Start DATA PROVIDED
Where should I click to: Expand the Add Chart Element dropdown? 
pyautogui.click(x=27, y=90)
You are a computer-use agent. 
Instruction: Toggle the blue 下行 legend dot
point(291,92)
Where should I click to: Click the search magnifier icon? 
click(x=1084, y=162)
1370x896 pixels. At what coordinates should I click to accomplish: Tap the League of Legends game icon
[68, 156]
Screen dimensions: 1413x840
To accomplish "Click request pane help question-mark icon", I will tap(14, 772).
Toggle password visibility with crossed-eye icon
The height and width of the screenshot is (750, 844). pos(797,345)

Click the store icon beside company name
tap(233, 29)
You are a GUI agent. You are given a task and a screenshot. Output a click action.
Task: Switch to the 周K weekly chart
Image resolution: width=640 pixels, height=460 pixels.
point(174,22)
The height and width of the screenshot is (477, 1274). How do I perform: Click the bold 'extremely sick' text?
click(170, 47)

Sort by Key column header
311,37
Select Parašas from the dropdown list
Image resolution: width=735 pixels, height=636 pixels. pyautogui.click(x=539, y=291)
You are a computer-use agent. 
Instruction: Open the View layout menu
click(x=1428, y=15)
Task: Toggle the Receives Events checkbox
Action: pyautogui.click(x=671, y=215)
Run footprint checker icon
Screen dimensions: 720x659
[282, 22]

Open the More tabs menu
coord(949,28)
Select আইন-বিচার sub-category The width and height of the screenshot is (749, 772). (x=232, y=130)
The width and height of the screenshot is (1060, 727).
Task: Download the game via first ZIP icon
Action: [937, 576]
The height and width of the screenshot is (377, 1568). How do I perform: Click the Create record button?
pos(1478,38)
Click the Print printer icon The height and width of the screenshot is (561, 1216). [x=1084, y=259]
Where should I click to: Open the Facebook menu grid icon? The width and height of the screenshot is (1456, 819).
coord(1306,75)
End DATA PROVIDED
EXERCISE DETAILS :: Please scale the lines from the start up to and including the line with "will tap(14, 772).", and write out all of them again. Multiply every coordinate in the answers by 0.8 and round to whole numbers, with halves rounding up.

EXERCISE RESULT ::
Where should I click to: Expand the Add Chart Element dropdown? 
pyautogui.click(x=22, y=72)
You are a computer-use agent. 
Instruction: Toggle the blue 下行 legend dot
point(233,74)
Where should I click to: Click the search magnifier icon? 
click(x=867, y=130)
1370x896 pixels. At what coordinates should I click to accomplish: Tap the League of Legends game icon
[54, 125]
Screen dimensions: 1413x840
To accomplish "Click request pane help question-mark icon", I will tap(11, 618).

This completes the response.